Ayaan Hirsi Ali
November 13, 2012
The Somali-Dutch infidel and nomad AYAAN HIRSI ALI (Ayaan Hirsi Magan Isse Guleid Ali Wai’ays Muhammad Ali Umar Osman Mahamud, born 1969) smuggled and battled her way out of Somalia and through the Dutch Parliament to wage trickle-down war against bad thinking. She is secular reason’s youngest and toughest champion, sharing stages with Dawkins, Harris, and (no longer) Hitchens. Intellectually, religion didn’t seem worth the wit of mocking until Rushdie’s Satanic Verses garnered fatwah and exiled him underground, while armchair leftists didn’t speak up. As theists work to roll back the Enlightenment, they paused to honor Hirsi Ali with her own fatwah — stuck to the murdered body of her friend, Dutch filmmaker Theo Van Gogh. In Infidel and Nomad, she lights up petty bourgeois acceptance of idiotic differences — there are more ways we’re all alike than different. Why are we plodding in mud of your supernatural daddy vs. mine? She opposes the moderate appeasement strategy that says “not all of religion is crazy, only the really crazy parts.” Let the Germans have Poland again? Never! And yes, it’s that serious.
On his or her birthday, HiLobrow irregularly pays tribute to one of our high-, low-, no-, or hilobrow heroes. Also born this date: George V. Higgins.
READ MORE about members of the Reconstructionist Generation (1964–1973).
What do you think?
Two other aspects of the “moderate appeasement strategy” are:
1. The True Scotsman Fallacy: Crazy Religious Nutjob XYZ isn’t a True Religion ABC. This is seen when people say that Fred Phelps and the Westboro Baptist Church are labeled as “not true Christians.” Unlike, say, the Catholic Church, whose dogma on homosexuality is exactly the same as Phelpsian rhetoric, except with a German accent this time around.
2. Multiculturalism means not being judgmental: Just because XYZ culture/nation-state/absolute monarchy practices abhorrent things based on their “authentic” (there’s that slippery word again) beliefs, despite being racist, sexist, homophobic, etc., etc., we — as enlightened, tolerant Westerners — shouldn’t judge them, cuz that’s like racist and junk. Shortly after 9/11, Dan Savage rightly criticized the Kingdom of Saudi Arabia and had the courage to say that maybe, just maybe, the United States as an open democracy was a wee tad superior to the Saud’s personal fiefdom of intolerance, wholesale corruption, and Wahhabist fanaticism.
The goal is Stephen Colbert’s; not to see race. Celebrating differences risks accompishing the opposite by only underlining differences. I’m lost at what the correct formula might be, but celebrating our differences seems like splitting hairs, impossible and would leave little time to work toward similar goals. Campatible peaceful ends.

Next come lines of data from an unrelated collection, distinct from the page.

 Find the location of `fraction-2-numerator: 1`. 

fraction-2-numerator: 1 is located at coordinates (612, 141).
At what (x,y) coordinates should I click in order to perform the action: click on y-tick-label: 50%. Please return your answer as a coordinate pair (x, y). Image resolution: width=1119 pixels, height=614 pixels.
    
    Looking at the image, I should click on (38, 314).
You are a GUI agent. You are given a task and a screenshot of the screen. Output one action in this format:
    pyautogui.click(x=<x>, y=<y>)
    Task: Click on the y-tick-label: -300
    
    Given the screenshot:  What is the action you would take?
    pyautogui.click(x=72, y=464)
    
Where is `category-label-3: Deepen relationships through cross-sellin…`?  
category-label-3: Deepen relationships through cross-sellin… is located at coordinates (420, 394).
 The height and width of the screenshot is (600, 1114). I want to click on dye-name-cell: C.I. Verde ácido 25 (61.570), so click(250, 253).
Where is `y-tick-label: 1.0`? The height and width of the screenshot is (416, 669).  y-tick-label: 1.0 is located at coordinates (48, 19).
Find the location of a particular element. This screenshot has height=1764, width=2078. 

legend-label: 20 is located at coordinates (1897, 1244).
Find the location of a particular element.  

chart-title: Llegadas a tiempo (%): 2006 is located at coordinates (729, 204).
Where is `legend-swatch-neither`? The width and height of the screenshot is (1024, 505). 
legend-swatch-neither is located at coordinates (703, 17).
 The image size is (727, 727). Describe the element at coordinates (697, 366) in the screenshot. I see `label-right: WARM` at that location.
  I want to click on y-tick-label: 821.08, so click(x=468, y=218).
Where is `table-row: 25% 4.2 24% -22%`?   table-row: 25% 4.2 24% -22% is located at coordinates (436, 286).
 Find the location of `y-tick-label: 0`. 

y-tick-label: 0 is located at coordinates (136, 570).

Post Structuralism made some messes. This is one. Many bad institutions have been demysitfied. But it takes too long nowadays to describe what would be a reasonable way to think—but if we don’t try, it’s a dangerous free for all. Hirsi Ali’s thinking is praised and maligned by the right and the left, depending. The Dutch Right likes that she comes down on Islam. The Left blames her for fueling anti-immigrant sentiment. Her artistry leaves small thinking to vanquish in the crossfire.
“How often have I endured bizarre conversations with government officials who cling to the illusion that the threat is temporary or that it can be negotiated.” (Hirsi-Ali, Newsweek, 9-17-12)
The variables of the problem are so many, that it’s exhausting just to frame the discussion. It’s easier just to mind your own knitting. But Dan Savage is on the front lines with the right approach. He brings the enormity of the problem to the global scale. Reminding us that we shouldn’t want to associate with bullies, abusers and nit wits.
Trying to find a discussion about “Islam in the west” without screaming, obsessing with seemingly shallow symbols, ignorance spewing from both sides is hard and that points to the real problem.
Hirsi Ali points out that in Europe there is a constant discussion about minaretes and burqas which is totally beside any real issue. If there is a clash between two cultures, the clothes and buildings are not where to start the debate.
How to separate the political aspects from the religious, the social matters from law, real issues and aesthetics is where the discussion fails time and again. The reason is that this is not only methodological for the discussion but also the essence of those questions to begin with; a secular viewpoint and one that is not.
Isn’t the “radical secularist” movement rather high middlebrow?
I’ve only ever heard the Vatican comment on radical secularism in their worries. Are you giving the discussion a B+? I’m glad for any secular brow I can get. But is the matter middlebrow? If a US politician comes out, I could affirm. Maybe I just proved your point. I can be sorta slobrow™.